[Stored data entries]
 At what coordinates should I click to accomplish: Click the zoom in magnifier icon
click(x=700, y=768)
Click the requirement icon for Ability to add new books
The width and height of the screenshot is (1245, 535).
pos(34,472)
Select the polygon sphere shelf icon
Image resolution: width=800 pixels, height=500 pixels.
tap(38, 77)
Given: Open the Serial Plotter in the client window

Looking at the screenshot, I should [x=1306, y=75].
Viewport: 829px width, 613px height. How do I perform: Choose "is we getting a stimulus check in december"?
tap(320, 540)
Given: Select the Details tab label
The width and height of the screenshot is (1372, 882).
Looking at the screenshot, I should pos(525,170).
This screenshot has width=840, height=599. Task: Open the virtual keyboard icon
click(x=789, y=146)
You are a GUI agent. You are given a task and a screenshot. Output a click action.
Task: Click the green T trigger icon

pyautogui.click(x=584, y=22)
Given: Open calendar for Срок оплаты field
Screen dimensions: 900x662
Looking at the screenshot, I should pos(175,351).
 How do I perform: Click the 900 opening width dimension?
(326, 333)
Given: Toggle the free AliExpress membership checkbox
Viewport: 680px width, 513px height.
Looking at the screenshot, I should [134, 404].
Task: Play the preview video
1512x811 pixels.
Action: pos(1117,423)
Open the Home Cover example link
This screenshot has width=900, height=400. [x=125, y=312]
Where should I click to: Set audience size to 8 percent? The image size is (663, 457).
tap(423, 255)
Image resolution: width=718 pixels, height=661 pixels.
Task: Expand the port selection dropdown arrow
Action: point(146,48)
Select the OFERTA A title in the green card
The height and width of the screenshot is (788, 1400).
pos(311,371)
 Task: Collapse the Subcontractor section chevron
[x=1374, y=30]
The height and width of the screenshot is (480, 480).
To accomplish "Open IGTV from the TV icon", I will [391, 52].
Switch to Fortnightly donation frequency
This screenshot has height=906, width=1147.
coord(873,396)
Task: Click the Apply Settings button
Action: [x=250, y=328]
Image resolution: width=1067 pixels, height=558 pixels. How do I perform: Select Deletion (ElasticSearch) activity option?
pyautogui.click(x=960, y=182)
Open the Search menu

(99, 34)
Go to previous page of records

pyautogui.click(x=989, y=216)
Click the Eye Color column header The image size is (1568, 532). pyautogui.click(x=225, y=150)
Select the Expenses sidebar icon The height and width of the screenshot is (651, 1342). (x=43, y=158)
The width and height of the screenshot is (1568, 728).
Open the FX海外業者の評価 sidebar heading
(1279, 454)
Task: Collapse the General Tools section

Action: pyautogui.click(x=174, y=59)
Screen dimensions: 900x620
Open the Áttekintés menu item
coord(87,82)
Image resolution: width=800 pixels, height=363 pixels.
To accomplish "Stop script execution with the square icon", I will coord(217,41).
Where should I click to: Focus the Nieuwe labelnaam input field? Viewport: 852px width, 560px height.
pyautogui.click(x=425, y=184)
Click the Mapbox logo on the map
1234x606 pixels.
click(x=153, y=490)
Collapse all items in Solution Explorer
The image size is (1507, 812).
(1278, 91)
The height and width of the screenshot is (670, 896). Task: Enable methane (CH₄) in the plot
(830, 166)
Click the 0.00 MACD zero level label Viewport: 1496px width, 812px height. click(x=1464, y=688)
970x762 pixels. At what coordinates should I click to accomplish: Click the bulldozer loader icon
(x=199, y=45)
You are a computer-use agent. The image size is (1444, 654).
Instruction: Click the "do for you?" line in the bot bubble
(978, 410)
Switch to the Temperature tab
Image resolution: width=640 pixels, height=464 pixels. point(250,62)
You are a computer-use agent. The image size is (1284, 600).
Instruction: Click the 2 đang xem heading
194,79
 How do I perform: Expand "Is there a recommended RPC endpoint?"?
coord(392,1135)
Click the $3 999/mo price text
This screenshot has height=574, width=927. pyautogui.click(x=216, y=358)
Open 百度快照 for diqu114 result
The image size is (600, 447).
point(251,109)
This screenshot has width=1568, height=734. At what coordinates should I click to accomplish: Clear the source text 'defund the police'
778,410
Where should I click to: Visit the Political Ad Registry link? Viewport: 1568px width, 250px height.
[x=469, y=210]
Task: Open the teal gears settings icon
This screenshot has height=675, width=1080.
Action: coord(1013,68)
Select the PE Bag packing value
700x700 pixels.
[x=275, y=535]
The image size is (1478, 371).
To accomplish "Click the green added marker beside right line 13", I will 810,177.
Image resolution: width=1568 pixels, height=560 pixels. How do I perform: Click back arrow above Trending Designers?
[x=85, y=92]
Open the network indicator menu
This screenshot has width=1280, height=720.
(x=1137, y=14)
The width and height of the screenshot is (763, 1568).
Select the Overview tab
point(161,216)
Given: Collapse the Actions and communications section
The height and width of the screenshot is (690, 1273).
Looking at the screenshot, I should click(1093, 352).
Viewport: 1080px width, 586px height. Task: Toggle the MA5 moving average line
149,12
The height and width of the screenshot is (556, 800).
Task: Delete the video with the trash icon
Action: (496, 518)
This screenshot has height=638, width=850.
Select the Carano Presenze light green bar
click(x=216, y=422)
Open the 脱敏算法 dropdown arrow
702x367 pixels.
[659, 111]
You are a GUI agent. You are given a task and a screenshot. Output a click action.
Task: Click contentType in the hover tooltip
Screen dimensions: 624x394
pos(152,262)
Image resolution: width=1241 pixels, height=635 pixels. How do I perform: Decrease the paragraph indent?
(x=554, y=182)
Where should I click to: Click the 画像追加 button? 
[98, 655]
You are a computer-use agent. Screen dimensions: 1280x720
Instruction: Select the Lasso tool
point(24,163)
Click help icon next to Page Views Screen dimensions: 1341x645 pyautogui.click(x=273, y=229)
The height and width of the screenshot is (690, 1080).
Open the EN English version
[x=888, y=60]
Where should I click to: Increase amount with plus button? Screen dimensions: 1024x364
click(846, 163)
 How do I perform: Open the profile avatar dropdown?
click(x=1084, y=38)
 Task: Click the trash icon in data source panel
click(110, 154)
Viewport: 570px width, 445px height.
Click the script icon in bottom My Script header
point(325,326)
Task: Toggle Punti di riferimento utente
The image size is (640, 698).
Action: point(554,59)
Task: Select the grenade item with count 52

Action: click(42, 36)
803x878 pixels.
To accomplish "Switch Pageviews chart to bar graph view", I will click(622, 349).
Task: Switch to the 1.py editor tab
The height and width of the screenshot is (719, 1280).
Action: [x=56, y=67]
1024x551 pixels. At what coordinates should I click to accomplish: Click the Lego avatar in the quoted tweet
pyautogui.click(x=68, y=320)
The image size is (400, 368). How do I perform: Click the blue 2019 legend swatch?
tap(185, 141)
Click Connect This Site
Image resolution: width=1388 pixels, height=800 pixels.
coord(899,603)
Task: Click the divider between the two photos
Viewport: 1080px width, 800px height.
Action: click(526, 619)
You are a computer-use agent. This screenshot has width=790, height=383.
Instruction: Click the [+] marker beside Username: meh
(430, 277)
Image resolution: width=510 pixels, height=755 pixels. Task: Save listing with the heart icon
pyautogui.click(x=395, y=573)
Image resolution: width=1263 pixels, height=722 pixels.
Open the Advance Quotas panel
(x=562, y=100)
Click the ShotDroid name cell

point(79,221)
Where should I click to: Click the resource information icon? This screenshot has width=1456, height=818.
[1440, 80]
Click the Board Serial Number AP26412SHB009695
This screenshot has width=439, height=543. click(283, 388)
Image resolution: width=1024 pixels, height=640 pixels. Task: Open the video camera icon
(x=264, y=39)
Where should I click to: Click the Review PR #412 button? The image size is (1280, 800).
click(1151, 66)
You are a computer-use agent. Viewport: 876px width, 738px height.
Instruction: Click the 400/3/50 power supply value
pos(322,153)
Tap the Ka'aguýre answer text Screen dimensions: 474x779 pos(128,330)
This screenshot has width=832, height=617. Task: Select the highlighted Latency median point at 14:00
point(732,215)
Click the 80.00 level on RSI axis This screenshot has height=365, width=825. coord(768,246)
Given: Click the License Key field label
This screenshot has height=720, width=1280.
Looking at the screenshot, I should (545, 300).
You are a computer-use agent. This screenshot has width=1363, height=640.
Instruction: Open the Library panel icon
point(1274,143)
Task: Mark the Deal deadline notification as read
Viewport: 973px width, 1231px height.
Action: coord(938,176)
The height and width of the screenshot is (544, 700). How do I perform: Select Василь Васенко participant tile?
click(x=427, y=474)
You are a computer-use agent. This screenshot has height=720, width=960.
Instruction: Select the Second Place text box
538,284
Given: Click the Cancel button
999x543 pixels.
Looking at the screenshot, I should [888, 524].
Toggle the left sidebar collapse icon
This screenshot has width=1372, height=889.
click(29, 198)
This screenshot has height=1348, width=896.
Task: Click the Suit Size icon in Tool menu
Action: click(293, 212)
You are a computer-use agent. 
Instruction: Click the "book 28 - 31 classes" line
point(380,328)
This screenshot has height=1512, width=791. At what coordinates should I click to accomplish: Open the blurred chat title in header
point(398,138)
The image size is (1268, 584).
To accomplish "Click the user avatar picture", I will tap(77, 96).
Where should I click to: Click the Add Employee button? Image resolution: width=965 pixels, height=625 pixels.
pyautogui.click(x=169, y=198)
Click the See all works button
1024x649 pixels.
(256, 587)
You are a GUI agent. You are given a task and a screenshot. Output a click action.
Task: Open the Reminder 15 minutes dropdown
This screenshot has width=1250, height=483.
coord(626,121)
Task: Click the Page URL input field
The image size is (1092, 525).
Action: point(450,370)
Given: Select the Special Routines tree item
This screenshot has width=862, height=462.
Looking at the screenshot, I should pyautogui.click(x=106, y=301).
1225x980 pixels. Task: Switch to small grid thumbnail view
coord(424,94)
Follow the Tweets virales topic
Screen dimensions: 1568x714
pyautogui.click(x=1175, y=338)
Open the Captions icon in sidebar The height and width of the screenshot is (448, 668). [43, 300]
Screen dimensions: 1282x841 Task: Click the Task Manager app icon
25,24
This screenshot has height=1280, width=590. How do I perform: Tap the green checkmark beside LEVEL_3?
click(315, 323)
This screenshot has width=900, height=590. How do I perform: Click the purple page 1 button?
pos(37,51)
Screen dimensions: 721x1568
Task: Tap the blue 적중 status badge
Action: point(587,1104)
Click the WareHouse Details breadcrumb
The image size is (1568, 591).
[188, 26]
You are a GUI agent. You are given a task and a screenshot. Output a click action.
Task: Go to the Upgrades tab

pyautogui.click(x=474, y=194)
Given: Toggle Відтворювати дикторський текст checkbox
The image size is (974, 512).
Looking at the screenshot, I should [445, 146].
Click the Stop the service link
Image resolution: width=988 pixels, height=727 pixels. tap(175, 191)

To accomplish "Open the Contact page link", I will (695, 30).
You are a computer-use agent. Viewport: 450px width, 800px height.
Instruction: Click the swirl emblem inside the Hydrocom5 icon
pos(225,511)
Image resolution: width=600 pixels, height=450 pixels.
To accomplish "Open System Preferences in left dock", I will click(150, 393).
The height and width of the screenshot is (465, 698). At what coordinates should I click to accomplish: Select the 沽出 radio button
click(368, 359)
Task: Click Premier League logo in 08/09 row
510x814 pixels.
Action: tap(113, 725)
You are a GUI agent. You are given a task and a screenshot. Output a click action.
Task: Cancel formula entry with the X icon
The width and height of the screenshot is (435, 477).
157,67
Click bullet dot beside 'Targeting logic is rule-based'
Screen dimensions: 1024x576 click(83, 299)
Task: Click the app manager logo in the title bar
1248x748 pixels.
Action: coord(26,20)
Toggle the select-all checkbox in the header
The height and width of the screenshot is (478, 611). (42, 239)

[TASK TO COMPLETE]
Please transcribe only the lines in the records above running from the line that has "Click help icon" through the line that has "Viewport: 570px width, 445px height.", both included, exactly as they appear.

[YOUR RESPONSE]
Click help icon next to Page Views Screen dimensions: 1341x645 pyautogui.click(x=273, y=229)
The height and width of the screenshot is (690, 1080).
Open the EN English version
[x=888, y=60]
Where should I click to: Increase amount with plus button? Screen dimensions: 1024x364
click(846, 163)
 How do I perform: Open the profile avatar dropdown?
click(x=1084, y=38)
 Task: Click the trash icon in data source panel
click(110, 154)
Viewport: 570px width, 445px height.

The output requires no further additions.